» 任务输入
--------------------------------------------------
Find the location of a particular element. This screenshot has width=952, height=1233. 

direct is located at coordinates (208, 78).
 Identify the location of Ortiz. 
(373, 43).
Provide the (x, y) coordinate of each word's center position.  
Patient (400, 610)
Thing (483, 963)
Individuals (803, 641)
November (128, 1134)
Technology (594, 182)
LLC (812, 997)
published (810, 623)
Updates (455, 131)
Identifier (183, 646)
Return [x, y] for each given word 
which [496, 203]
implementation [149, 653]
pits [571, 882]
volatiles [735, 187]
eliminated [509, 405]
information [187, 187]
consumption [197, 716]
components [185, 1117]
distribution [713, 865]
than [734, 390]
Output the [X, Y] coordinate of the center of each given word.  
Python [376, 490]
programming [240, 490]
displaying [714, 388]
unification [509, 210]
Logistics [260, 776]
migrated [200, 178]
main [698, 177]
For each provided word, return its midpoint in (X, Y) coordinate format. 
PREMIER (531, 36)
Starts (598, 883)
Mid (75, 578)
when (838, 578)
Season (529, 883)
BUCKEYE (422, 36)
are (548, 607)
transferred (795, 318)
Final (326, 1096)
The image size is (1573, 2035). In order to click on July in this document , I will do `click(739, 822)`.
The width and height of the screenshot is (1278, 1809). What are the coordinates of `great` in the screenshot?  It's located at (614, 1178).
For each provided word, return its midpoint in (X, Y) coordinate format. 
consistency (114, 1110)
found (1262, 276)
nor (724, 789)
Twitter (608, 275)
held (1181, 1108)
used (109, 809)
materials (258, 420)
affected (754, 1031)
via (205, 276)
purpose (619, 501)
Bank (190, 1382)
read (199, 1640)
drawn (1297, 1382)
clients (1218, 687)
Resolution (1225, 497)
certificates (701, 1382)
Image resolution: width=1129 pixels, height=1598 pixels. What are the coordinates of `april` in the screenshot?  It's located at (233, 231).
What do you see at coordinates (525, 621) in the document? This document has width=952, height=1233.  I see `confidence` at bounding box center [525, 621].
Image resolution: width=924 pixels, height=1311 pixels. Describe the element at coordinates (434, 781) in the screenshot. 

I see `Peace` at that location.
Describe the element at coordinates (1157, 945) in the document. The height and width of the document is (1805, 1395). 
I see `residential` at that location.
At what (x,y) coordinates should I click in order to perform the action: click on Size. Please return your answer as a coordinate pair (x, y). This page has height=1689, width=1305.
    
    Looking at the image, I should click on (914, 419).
--------------------------------------------------
» 简短题目
把上面各行原样输出为一个 JSON 字符串列表，每行对应一个字符串，空行不要收入。

» 本题输出
[
  "Find the location of a particular element. This screenshot has width=952, height=1233. ",
  "direct is located at coordinates (208, 78).",
  " Identify the location of Ortiz. ",
  "(373, 43).",
  "Provide the (x, y) coordinate of each word's center position.  ",
  "Patient (400, 610)",
  "Thing (483, 963)",
  "Individuals (803, 641)",
  "November (128, 1134)",
  "Technology (594, 182)",
  "LLC (812, 997)",
  "published (810, 623)",
  "Updates (455, 131)",
  "Identifier (183, 646)",
  "Return [x, y] for each given word ",
  "which [496, 203]",
  "implementation [149, 653]",
  "pits [571, 882]",
  "volatiles [735, 187]",
  "eliminated [509, 405]",
  "information [187, 187]",
  "consumption [197, 716]",
  "components [185, 1117]",
  "distribution [713, 865]",
  "than [734, 390]",
  "Output the [X, Y] coordinate of the center of each given word.  ",
  "Python [376, 490]",
  "programming [240, 490]",
  "displaying [714, 388]",
  "unification [509, 210]",
  "Logistics [260, 776]",
  "migrated [200, 178]",
  "main [698, 177]",
  "For each provided word, return its midpoint in (X, Y) coordinate format. ",
  "PREMIER (531, 36)",
  "Starts (598, 883)",
  "Mid (75, 578)",
  "when (838, 578)",
  "Season (529, 883)",
  "BUCKEYE (422, 36)",
  "are (548, 607)",
  "transferred (795, 318)",
  "Final (326, 1096)",
  "The image size is (1573, 2035). In order to click on July in this document , I will do `click(739, 822)`.",
  "The width and height of the screenshot is (1278, 1809). What are the coordinates of `great` in the screenshot?  It's located at (614, 1178).",
  "For each provided word, return its midpoint in (X, Y) coordinate format. ",
  "consistency (114, 1110)",
  "found (1262, 276)",
  "nor (724, 789)",
  "Twitter (608, 275)",
  "held (1181, 1108)",
  "used (109, 809)",
  "materials (258, 420)",
  "affected (754, 1031)",
  "via (205, 276)",
  "purpose (619, 501)",
  "Bank (190, 1382)",
  "read (199, 1640)",
  "drawn (1297, 1382)",
  "clients (1218, 687)",
  "Resolution (1225, 497)",
  "certificates (701, 1382)",
  "Image resolution: width=1129 pixels, height=1598 pixels. What are the coordinates of `april` in the screenshot?  It's located at (233, 231).",
  "What do you see at coordinates (525, 621) in the document? This document has width=952, height=1233.  I see `confidence` at bounding box center [525, 621].",
  "Image resolution: width=924 pixels, height=1311 pixels. Describe the element at coordinates (434, 781) in the screenshot. ",
  "I see `Peace` at that location.",
  "Describe the element at coordinates (1157, 945) in the document. The height and width of the document is (1805, 1395). ",
  "I see `residential` at that location.",
  "At what (x,y) coordinates should I click in order to perform the action: click on Size. Please return your answer as a coordinate pair (x, y). This page has height=1689, width=1305.",
  "    Looking at the image, I should click on (914, 419)."
]